=== About this task ===
Return only those lines of the records below in which "target" appears.

:: Provided records

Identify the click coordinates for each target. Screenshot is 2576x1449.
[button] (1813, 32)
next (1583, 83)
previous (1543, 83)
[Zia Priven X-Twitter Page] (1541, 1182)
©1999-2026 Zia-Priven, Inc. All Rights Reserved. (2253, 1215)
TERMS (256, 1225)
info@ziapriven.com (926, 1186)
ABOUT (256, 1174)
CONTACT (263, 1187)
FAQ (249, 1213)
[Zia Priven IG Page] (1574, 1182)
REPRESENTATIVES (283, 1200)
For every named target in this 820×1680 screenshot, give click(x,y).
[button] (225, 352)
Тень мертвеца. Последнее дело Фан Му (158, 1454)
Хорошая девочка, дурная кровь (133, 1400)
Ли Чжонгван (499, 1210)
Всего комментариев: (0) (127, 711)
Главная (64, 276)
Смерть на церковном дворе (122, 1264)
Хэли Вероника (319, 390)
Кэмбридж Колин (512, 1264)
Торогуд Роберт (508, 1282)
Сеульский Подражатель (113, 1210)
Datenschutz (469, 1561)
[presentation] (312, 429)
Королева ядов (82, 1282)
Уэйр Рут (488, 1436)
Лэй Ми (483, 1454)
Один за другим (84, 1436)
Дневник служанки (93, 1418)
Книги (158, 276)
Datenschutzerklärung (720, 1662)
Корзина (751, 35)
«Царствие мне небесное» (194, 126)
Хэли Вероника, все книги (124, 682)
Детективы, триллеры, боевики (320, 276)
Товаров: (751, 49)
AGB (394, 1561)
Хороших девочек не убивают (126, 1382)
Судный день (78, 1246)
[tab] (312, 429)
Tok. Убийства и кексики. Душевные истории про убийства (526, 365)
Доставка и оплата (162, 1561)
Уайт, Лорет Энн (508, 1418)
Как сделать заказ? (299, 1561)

::::

=== Written response ===
Identify the click coordinates for each target. Screenshot is 2576x1449.
For every named target in this 820×1680 screenshot, give click(x,y).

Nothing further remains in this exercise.